# Official Pokemon Battle Discussion Thread



## Blunt (Oct 5, 2013)

This is a discussion thread for the . Post all discussion relevant to _Battling Thread_ battles and/or general Pokemon battling discussion and advice here.


----------



## Charlotte D. Kurisu (Oct 8, 2013)

Well this thread is deader than bug catcher's metapod.


----------



## Charlotte D. Kurisu (Oct 8, 2013)




----------



## Blunt (Oct 8, 2013)

I expect activity to go up when the game comes out.


----------



## Bioness (Oct 20, 2013)

So which MegaPokemon do you think will end up being banned guys?


----------



## BiNexus (Oct 20, 2013)

Mega Blaziken--for the same reasons normal Blaziken was banned, really. Ironically, normal Blaziken @ Life Orb has comparable power, so it actually comes down to "do you want moar speed?!?!" However, with infinite sun no longer boosting its Flare Blitz, it may be present in OU for a fashion.

Mega Gengar--Shadow Tag is real. On something this fast and strong, Shadow Tag spells death unless you have godly prediction. I think it'll start off OU and then be kicked off to Uber.

The exercise. Write out the part of the Pokemon battle thread between "## Blunt (Oct 5, 2013)" and "and advice here.", inclusive.

Data provided.
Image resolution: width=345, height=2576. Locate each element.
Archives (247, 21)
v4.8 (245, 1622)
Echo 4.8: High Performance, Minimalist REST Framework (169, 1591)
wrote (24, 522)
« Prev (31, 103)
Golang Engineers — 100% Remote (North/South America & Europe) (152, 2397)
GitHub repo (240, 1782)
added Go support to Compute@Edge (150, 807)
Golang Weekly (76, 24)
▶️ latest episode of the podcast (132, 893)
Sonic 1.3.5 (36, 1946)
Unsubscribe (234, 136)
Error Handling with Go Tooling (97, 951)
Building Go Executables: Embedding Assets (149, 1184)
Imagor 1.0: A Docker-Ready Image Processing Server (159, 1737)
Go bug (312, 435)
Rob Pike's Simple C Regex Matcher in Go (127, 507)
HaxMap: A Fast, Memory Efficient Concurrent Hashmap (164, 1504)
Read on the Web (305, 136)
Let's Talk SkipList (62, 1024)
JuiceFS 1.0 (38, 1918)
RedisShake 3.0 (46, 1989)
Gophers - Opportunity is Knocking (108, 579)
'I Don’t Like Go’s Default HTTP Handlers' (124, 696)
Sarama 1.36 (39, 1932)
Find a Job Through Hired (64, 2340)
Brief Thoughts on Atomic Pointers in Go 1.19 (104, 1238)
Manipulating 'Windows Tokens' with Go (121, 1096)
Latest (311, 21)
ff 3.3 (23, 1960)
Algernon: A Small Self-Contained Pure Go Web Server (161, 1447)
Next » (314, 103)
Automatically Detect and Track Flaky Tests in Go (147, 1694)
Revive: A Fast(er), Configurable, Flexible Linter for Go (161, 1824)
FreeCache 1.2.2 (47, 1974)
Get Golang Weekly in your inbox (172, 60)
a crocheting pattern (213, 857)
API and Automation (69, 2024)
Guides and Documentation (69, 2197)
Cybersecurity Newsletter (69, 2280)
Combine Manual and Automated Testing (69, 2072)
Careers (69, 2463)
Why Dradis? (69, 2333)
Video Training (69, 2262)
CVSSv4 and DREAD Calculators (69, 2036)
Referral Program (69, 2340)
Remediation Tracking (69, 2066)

Answer to the task.
## Blunt (Oct 5, 2013)

This is a discussion thread for the . Post all discussion relevant to _Battling Thread_ battles and/or general Pokemon battling discussion and advice here.